> **Task prompt**: Among the entries that follow, the required portion opens with the line containing "Screen dimensions: 1288x952" and closes with the line containing "Given: Open the". Give that portion again exactly, and nothing else.

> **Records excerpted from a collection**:
------------------------------------------------
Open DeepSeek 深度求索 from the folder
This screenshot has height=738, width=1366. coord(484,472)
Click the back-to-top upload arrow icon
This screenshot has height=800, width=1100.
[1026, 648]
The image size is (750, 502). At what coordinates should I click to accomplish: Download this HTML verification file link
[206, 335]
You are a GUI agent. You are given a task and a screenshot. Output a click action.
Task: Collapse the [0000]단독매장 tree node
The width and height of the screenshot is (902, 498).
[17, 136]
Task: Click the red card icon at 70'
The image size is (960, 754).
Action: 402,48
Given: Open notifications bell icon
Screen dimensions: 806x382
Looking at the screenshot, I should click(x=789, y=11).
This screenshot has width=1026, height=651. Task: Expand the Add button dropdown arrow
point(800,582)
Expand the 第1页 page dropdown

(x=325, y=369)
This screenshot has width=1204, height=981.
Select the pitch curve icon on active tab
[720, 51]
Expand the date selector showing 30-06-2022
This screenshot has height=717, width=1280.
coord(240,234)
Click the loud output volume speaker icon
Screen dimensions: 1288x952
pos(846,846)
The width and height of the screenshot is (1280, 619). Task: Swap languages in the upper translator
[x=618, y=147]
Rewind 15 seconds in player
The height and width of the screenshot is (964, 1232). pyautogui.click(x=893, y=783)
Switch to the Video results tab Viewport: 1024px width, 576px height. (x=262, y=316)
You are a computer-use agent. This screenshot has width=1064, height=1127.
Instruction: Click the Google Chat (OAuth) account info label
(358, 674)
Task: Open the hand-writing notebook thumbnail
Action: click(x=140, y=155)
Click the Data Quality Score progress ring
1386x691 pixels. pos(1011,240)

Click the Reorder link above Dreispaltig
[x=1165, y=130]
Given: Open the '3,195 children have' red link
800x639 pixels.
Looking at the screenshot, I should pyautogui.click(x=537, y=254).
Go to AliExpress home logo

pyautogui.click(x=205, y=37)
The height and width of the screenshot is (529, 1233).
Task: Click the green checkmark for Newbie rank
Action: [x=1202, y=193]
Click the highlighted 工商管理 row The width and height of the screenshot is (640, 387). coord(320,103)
------------------------------------------------
> **Exercise answer**:
Screen dimensions: 1288x952
pos(846,846)
The width and height of the screenshot is (1280, 619). Task: Swap languages in the upper translator
[x=618, y=147]
Rewind 15 seconds in player
The height and width of the screenshot is (964, 1232). pyautogui.click(x=893, y=783)
Switch to the Video results tab Viewport: 1024px width, 576px height. (x=262, y=316)
You are a computer-use agent. This screenshot has width=1064, height=1127.
Instruction: Click the Google Chat (OAuth) account info label
(358, 674)
Task: Open the hand-writing notebook thumbnail
Action: click(x=140, y=155)
Click the Data Quality Score progress ring
1386x691 pixels. pos(1011,240)

Click the Reorder link above Dreispaltig
[x=1165, y=130]
Given: Open the '3,195 children have' red link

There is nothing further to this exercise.